Another friend is lead herpetologist (snakes) at the Tulsa Zoo.
“Maybe you haven’t found your passion yet, so you can think about these kinds of things,” Courtney said. “Don’t let fear of science or math stop you from pursuing what you’re passionate about. Culinary arts can fit into STEAM.”
Business faculty colleagues Chip Weeks and Bill Boeckman studied accounting together at Oral Roberts University in Tulsa, then their paths diverged.
Weeks, a Kalamazoo native, went from Oklahoma to Hawaii for 14 years, working in accounting for a surfing clothing company.
Boeckman for 20 years worked in accounting and human resources in Russia, Dubai, Kazakhstan and Luxembourg.
Social sciences faculty (Chair Christi Young; Heather Zile, early childhood education; Don Ricker, criminal justice; and Don Ludman, psychology) demonstrated how intertwined the disciplines are with a scenario about a kindergarten student placed into foster care after a methamphetamine bust.
“We’re trying to paint a picture for you of professions found within social sciences, what you can do with those kinds of degrees and how they interrelate,” Zile said.
“Seventy-five percent of counselors have social work bachelor’s or master’s degrees,” Young said.

■ ■ ■ ■

- TASK INSTRUCTIONS
a – From the faculty excerpt, extract word for word the passage that opens with the words containing "Weeks, a Kalamazoo" and closes with "a methamphetamine bust.".
b – Using the faculty excerpt, explain why the social sciences faculty presented the scenario about a kindergarten student placed into foster care.

Recorded data

■ ■ ■ ■

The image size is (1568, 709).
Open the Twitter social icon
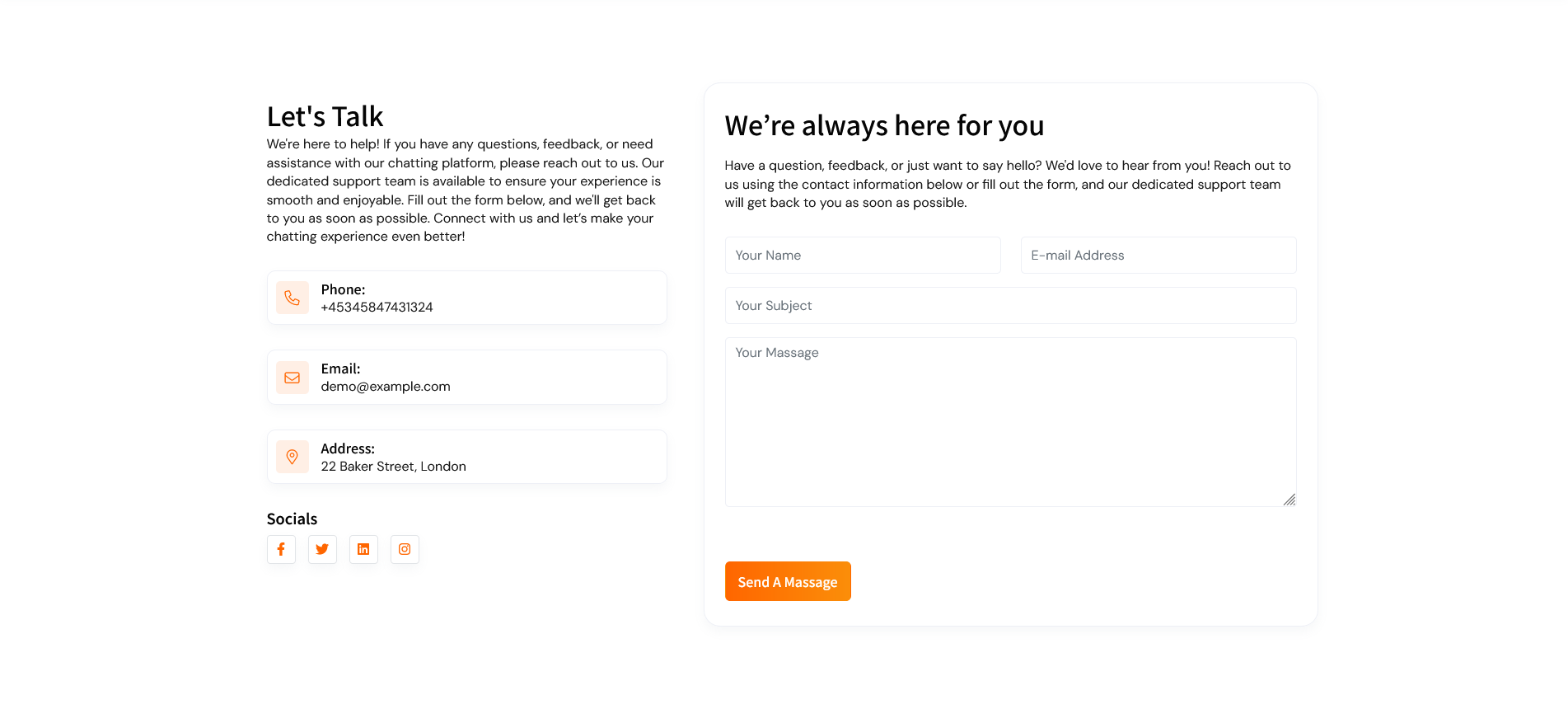click(x=322, y=549)
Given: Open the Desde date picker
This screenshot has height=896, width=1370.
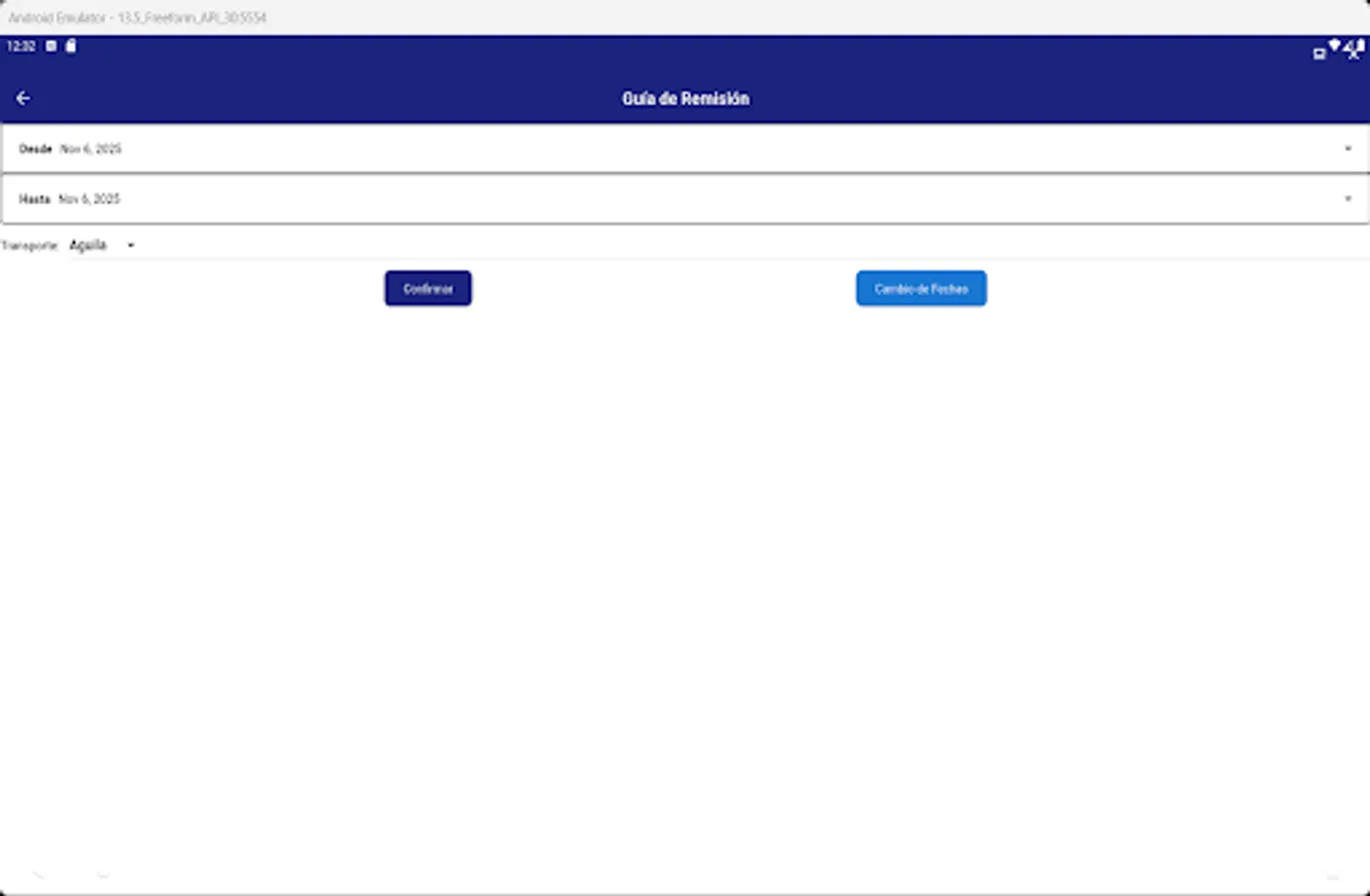Looking at the screenshot, I should pos(685,147).
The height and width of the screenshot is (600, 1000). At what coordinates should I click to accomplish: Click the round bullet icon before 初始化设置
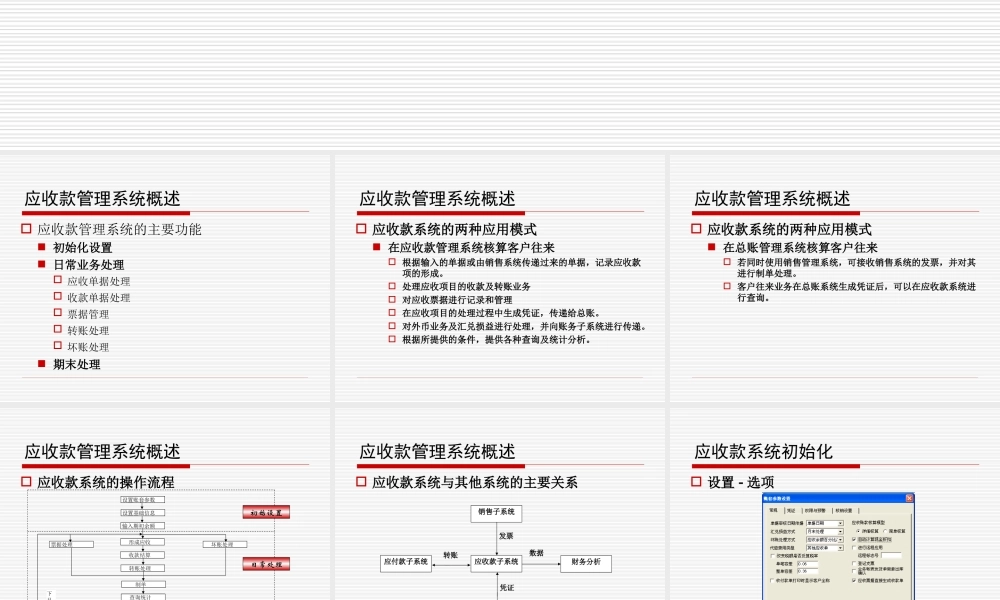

■ ■ ■ ■

- OUTPUTS
a –
Weeks, a Kalamazoo native, went from Oklahoma to Hawaii for 14 years, working in accounting for a surfing clothing company.
Boeckman for 20 years worked in accounting and human resources in Russia, Dubai, Kazakhstan and Luxembourg.
Social sciences faculty (Chair Christi Young; Heather Zile, early childhood education; Don Ricker, criminal justice; and Don Ludman, psychology) demonstrated how intertwined the disciplines are with a scenario about a kindergarten student placed into foster care after a methamphetamine bust.

b – Zile said the faculty were trying to paint a picture of the professions found within social sciences, what can be done with those degrees, and how they interrelate. The scenario showed how intertwined the disciplines are.